Another Word For It Patrick Durusau on Topic Maps and Semantic Diversity

November 14, 2017

Datasette: instantly create and publish an API for your SQLite databases

Filed under: SQL,SQLite — Patrick Durusau @ 8:01 pm

Datasette: instantly create and publish an API for your SQLite databases by Simon Willison.

From the webpage:

I just shipped the first public version of datasette, a new tool for creating and publishing JSON APIs for SQLite databases.

You can try out out right now at fivethirtyeight.datasettes.com, where you can explore SQLite databases I built from Creative Commons licensed CSV files published by FiveThirtyEight. Or you can check out parlgov.datasettes.com, derived from the parlgov.org database of world political parties which illustrates some advanced features such as SQLite views.

That sounds really great but then I read:


Or you can try it out on your own machine. If you run OS X and use Google Chrome, try running the following:

pip3 install datasette
datasette ~/Library/Application\ Support/Google/Chrome/Default/History

This will start a web server on http://127.0.0.1:8001/ displaying an interface that will let you browse your Chrome browser history, which is conveniently stored in a SQLite database.
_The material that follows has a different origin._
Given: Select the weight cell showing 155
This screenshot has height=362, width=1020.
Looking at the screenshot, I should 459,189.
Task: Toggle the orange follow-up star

Warning – Warning:: Don’t have datasette on your laptop at a conference. Yes?

Other than the caution about your own security, this looks very cool!

Enjoy!

March 20, 2016

sqlite3 test suite

Filed under: Cybersecurity,Software,SQL,SQLite — Patrick Durusau @ 2:00 pm

sqlite3 test suite by Nelson Minar.

From the post:

I felt guilty complaining about sqlite3’s source distribution, so I went to look at the real source, what the authors work with. It’s not managed by git but rather in Fossil (an SCM written by the sqlite3 author). Happily the web view is quite good.

One of the miraculous things about sqlite3 is its incredible test suite. There are 683,932 lines of test code. Compare to 273,000 lines of C code for the library and all its extensions. sqlite3 has a reputation for being solid and correct. It’s not an accident.
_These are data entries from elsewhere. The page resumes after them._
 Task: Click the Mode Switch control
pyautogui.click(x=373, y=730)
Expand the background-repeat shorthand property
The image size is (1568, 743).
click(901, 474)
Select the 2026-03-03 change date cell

The test size is overcounted a bit because there’s a lot of test data. For instance the test for the Porter Stemmer is 24k lines of code, but almost all of that is a giant list of words and their correct stemming. Still very useful tests! But not quite as much human effort as it looks on first blush.

Just a quick reminder that test suites have the same mixture of code and data subjects as the code being tested.

So your software passes the test. What was being tested? What was not (the weird machines input) being tested?

If you don’t think that is a serious question, consult the page of SQLite vulnerabilities.

I saw this in a tweet by Julia Evans.

March 11, 2015

termsql

Filed under: Spark,SQL,SQLite,Text Analytics — Patrick Durusau @ 2:06 pm

termsql

From the webpage:

Convert text from a file or from stdin into SQL table and query it instantly. Uses sqlite as backend. The idea is to make SQL into a tool on the command line or in scripts.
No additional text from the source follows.